Work to complete
What you return must match the records below exactly, down to each character.

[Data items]
++++++++++++++++++++

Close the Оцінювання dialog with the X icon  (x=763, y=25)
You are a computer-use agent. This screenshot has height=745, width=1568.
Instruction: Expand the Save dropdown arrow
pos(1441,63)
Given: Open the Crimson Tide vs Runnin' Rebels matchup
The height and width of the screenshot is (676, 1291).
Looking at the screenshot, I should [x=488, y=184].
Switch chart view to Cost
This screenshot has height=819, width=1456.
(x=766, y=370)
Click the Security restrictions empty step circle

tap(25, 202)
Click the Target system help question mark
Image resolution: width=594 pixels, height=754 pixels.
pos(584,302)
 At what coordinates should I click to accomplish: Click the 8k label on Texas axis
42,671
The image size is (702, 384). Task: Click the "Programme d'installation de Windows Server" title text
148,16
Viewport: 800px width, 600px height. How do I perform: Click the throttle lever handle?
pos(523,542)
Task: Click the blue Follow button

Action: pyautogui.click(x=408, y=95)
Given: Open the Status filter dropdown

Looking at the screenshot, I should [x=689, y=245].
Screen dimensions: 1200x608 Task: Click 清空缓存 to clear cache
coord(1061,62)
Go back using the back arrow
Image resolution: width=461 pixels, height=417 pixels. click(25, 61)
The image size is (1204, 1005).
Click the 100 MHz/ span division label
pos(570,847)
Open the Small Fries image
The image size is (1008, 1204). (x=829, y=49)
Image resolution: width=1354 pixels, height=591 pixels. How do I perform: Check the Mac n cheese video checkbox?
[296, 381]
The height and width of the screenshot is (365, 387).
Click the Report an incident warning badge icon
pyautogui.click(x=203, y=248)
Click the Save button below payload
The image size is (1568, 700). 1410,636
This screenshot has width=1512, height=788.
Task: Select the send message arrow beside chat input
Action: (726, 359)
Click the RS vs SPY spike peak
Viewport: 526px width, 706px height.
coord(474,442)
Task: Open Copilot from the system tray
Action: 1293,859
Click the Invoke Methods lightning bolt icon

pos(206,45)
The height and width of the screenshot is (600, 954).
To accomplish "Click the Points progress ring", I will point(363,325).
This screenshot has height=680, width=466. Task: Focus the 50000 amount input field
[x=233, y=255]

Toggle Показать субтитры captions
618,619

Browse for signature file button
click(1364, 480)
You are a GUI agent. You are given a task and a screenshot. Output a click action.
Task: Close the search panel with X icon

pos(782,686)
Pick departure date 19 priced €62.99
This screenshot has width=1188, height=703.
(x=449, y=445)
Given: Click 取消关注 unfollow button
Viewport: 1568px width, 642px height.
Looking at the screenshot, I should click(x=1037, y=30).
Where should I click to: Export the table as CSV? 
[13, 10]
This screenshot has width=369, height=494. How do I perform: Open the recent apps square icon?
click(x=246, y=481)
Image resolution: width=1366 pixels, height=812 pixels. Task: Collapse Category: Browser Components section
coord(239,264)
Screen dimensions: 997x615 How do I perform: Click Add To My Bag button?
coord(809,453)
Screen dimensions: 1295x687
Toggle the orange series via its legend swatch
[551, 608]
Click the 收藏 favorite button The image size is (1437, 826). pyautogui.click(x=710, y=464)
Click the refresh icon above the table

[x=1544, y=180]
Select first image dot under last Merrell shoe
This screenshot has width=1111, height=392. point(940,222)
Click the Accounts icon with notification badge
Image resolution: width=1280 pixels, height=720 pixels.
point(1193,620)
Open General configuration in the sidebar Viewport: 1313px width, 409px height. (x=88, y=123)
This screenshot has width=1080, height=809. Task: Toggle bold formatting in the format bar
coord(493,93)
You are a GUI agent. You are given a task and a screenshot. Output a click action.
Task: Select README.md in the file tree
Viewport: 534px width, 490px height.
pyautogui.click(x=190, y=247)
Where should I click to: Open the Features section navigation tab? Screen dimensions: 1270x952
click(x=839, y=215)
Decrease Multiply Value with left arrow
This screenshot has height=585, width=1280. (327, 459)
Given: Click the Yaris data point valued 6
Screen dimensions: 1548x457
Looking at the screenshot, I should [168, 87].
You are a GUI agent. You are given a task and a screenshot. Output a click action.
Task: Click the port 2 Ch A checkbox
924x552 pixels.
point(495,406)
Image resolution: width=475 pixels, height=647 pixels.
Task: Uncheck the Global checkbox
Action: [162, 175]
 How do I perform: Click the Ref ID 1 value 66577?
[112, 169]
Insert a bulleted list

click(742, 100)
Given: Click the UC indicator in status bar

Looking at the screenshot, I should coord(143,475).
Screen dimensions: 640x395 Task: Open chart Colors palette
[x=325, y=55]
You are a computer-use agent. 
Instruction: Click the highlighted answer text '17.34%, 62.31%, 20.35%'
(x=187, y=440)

++++++++++++++++++++

The completed task
Close the Оцінювання dialog with the X icon  (x=763, y=25)
You are a computer-use agent. This screenshot has height=745, width=1568.
Instruction: Expand the Save dropdown arrow
pos(1441,63)
Given: Open the Crimson Tide vs Runnin' Rebels matchup
The height and width of the screenshot is (676, 1291).
Looking at the screenshot, I should [x=488, y=184].
Switch chart view to Cost
This screenshot has height=819, width=1456.
(x=766, y=370)
Click the Security restrictions empty step circle

tap(25, 202)
Click the Target system help question mark
Image resolution: width=594 pixels, height=754 pixels.
pos(584,302)
 At what coordinates should I click to accomplish: Click the 8k label on Texas axis
42,671
The image size is (702, 384). Task: Click the "Programme d'installation de Windows Server" title text
148,16
Viewport: 800px width, 600px height. How do I perform: Click the throttle lever handle?
pos(523,542)
Task: Click the blue Follow button

Action: pyautogui.click(x=408, y=95)
Given: Open the Status filter dropdown

Looking at the screenshot, I should [x=689, y=245].
Screen dimensions: 1200x608 Task: Click 清空缓存 to clear cache
coord(1061,62)
Go back using the back arrow
Image resolution: width=461 pixels, height=417 pixels. click(25, 61)
The image size is (1204, 1005).
Click the 100 MHz/ span division label
pos(570,847)
Open the Small Fries image
The image size is (1008, 1204). (x=829, y=49)
Image resolution: width=1354 pixels, height=591 pixels. How do I perform: Check the Mac n cheese video checkbox?
[296, 381]
The height and width of the screenshot is (365, 387).
Click the Report an incident warning badge icon
pyautogui.click(x=203, y=248)
Click the Save button below payload
The image size is (1568, 700). 1410,636
This screenshot has width=1512, height=788.
Task: Select the send message arrow beside chat input
Action: (726, 359)
Click the RS vs SPY spike peak
Viewport: 526px width, 706px height.
coord(474,442)
Task: Open Copilot from the system tray
Action: 1293,859
Click the Invoke Methods lightning bolt icon

pos(206,45)
The height and width of the screenshot is (600, 954).
To accomplish "Click the Points progress ring", I will point(363,325).
This screenshot has height=680, width=466. Task: Focus the 50000 amount input field
[x=233, y=255]

Toggle Показать субтитры captions
618,619

Browse for signature file button
click(1364, 480)
You are a GUI agent. You are given a task and a screenshot. Output a click action.
Task: Close the search panel with X icon

pos(782,686)
Pick departure date 19 priced €62.99
This screenshot has width=1188, height=703.
(x=449, y=445)
Given: Click 取消关注 unfollow button
Viewport: 1568px width, 642px height.
Looking at the screenshot, I should click(x=1037, y=30).
Where should I click to: Export the table as CSV? 
[13, 10]
This screenshot has width=369, height=494. How do I perform: Open the recent apps square icon?
click(x=246, y=481)
Image resolution: width=1366 pixels, height=812 pixels. Task: Collapse Category: Browser Components section
coord(239,264)
Screen dimensions: 997x615 How do I perform: Click Add To My Bag button?
coord(809,453)
Screen dimensions: 1295x687
Toggle the orange series via its legend swatch
[551, 608]
Click the 收藏 favorite button The image size is (1437, 826). pyautogui.click(x=710, y=464)
Click the refresh icon above the table

[x=1544, y=180]
Select first image dot under last Merrell shoe
This screenshot has width=1111, height=392. point(940,222)
Click the Accounts icon with notification badge
Image resolution: width=1280 pixels, height=720 pixels.
point(1193,620)
Open General configuration in the sidebar Viewport: 1313px width, 409px height. (x=88, y=123)
This screenshot has width=1080, height=809. Task: Toggle bold formatting in the format bar
coord(493,93)
You are a GUI agent. You are given a task and a screenshot. Output a click action.
Task: Select README.md in the file tree
Viewport: 534px width, 490px height.
pyautogui.click(x=190, y=247)
Where should I click to: Open the Features section navigation tab? Screen dimensions: 1270x952
click(x=839, y=215)
Decrease Multiply Value with left arrow
This screenshot has height=585, width=1280. (327, 459)
Given: Click the Yaris data point valued 6
Screen dimensions: 1548x457
Looking at the screenshot, I should [168, 87].
You are a GUI agent. You are given a task and a screenshot. Output a click action.
Task: Click the port 2 Ch A checkbox
924x552 pixels.
point(495,406)
Image resolution: width=475 pixels, height=647 pixels.
Task: Uncheck the Global checkbox
Action: [162, 175]
 How do I perform: Click the Ref ID 1 value 66577?
[112, 169]
Insert a bulleted list

click(742, 100)
Given: Click the UC indicator in status bar

Looking at the screenshot, I should coord(143,475).
Screen dimensions: 640x395 Task: Open chart Colors palette
[x=325, y=55]
You are a computer-use agent. 
Instruction: Click the highlighted answer text '17.34%, 62.31%, 20.35%'
(x=187, y=440)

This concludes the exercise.